> _TASK MATERIAL_:
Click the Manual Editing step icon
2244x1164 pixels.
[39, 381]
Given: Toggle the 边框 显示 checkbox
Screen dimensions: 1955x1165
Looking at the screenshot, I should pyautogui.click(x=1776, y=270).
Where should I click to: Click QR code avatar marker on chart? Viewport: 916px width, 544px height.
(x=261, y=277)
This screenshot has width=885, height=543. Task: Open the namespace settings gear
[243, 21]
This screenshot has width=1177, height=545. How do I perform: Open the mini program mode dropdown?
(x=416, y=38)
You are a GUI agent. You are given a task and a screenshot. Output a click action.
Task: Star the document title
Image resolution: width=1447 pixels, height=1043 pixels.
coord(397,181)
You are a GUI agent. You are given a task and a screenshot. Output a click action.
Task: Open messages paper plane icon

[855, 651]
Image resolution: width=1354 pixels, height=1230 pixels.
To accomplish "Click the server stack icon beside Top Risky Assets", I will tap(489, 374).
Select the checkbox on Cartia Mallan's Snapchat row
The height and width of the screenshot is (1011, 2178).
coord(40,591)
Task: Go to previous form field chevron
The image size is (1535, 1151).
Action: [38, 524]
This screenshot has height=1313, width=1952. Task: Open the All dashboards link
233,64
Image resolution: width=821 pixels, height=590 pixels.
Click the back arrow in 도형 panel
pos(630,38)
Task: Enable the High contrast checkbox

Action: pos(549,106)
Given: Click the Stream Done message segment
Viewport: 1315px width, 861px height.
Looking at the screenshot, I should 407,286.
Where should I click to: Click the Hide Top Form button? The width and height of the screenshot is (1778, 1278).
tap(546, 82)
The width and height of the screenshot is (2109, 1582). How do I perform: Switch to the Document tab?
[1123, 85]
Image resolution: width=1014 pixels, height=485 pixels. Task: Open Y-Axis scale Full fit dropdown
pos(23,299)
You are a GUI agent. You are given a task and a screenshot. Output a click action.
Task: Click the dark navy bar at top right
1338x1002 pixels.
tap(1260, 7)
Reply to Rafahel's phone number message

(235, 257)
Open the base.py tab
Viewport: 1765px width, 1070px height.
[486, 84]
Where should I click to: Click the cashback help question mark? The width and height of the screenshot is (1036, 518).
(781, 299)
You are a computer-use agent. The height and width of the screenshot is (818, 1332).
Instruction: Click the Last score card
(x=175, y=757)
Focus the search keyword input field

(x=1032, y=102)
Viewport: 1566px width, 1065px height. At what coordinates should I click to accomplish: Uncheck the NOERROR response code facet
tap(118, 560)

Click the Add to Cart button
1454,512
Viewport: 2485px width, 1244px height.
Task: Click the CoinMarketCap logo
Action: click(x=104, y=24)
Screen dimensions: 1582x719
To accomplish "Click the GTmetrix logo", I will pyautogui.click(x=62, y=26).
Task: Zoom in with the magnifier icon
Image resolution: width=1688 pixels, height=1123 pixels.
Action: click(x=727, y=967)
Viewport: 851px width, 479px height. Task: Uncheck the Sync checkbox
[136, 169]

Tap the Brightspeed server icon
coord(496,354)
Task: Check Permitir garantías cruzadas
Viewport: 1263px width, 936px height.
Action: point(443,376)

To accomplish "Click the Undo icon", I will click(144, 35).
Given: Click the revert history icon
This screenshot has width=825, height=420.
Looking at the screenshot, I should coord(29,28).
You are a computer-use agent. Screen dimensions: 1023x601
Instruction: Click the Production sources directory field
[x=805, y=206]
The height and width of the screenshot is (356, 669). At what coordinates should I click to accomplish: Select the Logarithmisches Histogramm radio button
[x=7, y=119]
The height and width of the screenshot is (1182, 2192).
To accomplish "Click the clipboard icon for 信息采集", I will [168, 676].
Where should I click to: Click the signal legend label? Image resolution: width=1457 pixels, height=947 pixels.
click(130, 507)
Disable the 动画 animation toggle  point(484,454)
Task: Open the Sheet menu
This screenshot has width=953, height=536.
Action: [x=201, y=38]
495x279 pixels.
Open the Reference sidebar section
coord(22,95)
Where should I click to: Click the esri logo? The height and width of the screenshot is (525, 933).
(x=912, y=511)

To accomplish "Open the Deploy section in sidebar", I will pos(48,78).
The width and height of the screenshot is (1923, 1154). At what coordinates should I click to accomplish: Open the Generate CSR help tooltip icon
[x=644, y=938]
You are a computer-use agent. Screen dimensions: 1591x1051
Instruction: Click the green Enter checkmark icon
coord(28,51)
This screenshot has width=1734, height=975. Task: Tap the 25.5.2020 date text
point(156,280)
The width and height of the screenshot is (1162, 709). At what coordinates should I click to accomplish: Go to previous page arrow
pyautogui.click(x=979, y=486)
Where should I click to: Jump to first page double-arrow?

> _WHAT YOU WILL DO_: Please repeat the data above verbatim, all of it.

> _SOLUTION TO THE EXERCISE_:
Click the Manual Editing step icon
2244x1164 pixels.
[39, 381]
Given: Toggle the 边框 显示 checkbox
Screen dimensions: 1955x1165
Looking at the screenshot, I should pyautogui.click(x=1776, y=270).
Where should I click to: Click QR code avatar marker on chart? Viewport: 916px width, 544px height.
(x=261, y=277)
This screenshot has width=885, height=543. Task: Open the namespace settings gear
[243, 21]
This screenshot has width=1177, height=545. How do I perform: Open the mini program mode dropdown?
(x=416, y=38)
You are a GUI agent. You are given a task and a screenshot. Output a click action.
Task: Star the document title
Image resolution: width=1447 pixels, height=1043 pixels.
coord(397,181)
You are a GUI agent. You are given a task and a screenshot. Output a click action.
Task: Open messages paper plane icon

[855, 651]
Image resolution: width=1354 pixels, height=1230 pixels.
To accomplish "Click the server stack icon beside Top Risky Assets", I will tap(489, 374).
Select the checkbox on Cartia Mallan's Snapchat row
The height and width of the screenshot is (1011, 2178).
coord(40,591)
Task: Go to previous form field chevron
The image size is (1535, 1151).
Action: [38, 524]
This screenshot has height=1313, width=1952. Task: Open the All dashboards link
233,64
Image resolution: width=821 pixels, height=590 pixels.
Click the back arrow in 도형 panel
pos(630,38)
Task: Enable the High contrast checkbox

Action: pos(549,106)
Given: Click the Stream Done message segment
Viewport: 1315px width, 861px height.
Looking at the screenshot, I should 407,286.
Where should I click to: Click the Hide Top Form button? The width and height of the screenshot is (1778, 1278).
tap(546, 82)
The width and height of the screenshot is (2109, 1582). How do I perform: Switch to the Document tab?
[1123, 85]
Image resolution: width=1014 pixels, height=485 pixels. Task: Open Y-Axis scale Full fit dropdown
pos(23,299)
You are a GUI agent. You are given a task and a screenshot. Output a click action.
Task: Click the dark navy bar at top right
1338x1002 pixels.
tap(1260, 7)
Reply to Rafahel's phone number message

(235, 257)
Open the base.py tab
Viewport: 1765px width, 1070px height.
[486, 84]
Where should I click to: Click the cashback help question mark? The width and height of the screenshot is (1036, 518).
(781, 299)
You are a computer-use agent. The height and width of the screenshot is (818, 1332).
Instruction: Click the Last score card
(x=175, y=757)
Focus the search keyword input field

(x=1032, y=102)
Viewport: 1566px width, 1065px height. At what coordinates should I click to accomplish: Uncheck the NOERROR response code facet
tap(118, 560)

Click the Add to Cart button
1454,512
Viewport: 2485px width, 1244px height.
Task: Click the CoinMarketCap logo
Action: click(x=104, y=24)
Screen dimensions: 1582x719
To accomplish "Click the GTmetrix logo", I will pyautogui.click(x=62, y=26).
Task: Zoom in with the magnifier icon
Image resolution: width=1688 pixels, height=1123 pixels.
Action: click(x=727, y=967)
Viewport: 851px width, 479px height. Task: Uncheck the Sync checkbox
[136, 169]

Tap the Brightspeed server icon
coord(496,354)
Task: Check Permitir garantías cruzadas
Viewport: 1263px width, 936px height.
Action: point(443,376)

To accomplish "Click the Undo icon", I will click(144, 35).
Given: Click the revert history icon
This screenshot has width=825, height=420.
Looking at the screenshot, I should coord(29,28).
You are a computer-use agent. Screen dimensions: 1023x601
Instruction: Click the Production sources directory field
[x=805, y=206]
The height and width of the screenshot is (356, 669). At what coordinates should I click to accomplish: Select the Logarithmisches Histogramm radio button
[x=7, y=119]
The height and width of the screenshot is (1182, 2192).
To accomplish "Click the clipboard icon for 信息采集", I will [168, 676].
Where should I click to: Click the signal legend label? Image resolution: width=1457 pixels, height=947 pixels.
click(130, 507)
Disable the 动画 animation toggle  point(484,454)
Task: Open the Sheet menu
This screenshot has width=953, height=536.
Action: [x=201, y=38]
495x279 pixels.
Open the Reference sidebar section
coord(22,95)
Where should I click to: Click the esri logo? The height and width of the screenshot is (525, 933).
(x=912, y=511)

To accomplish "Open the Deploy section in sidebar", I will pos(48,78).
The width and height of the screenshot is (1923, 1154). At what coordinates should I click to accomplish: Open the Generate CSR help tooltip icon
[x=644, y=938]
You are a computer-use agent. Screen dimensions: 1591x1051
Instruction: Click the green Enter checkmark icon
coord(28,51)
This screenshot has width=1734, height=975. Task: Tap the 25.5.2020 date text
point(156,280)
The width and height of the screenshot is (1162, 709). At what coordinates should I click to accomplish: Go to previous page arrow
pyautogui.click(x=979, y=486)
Where should I click to: Jump to first page double-arrow?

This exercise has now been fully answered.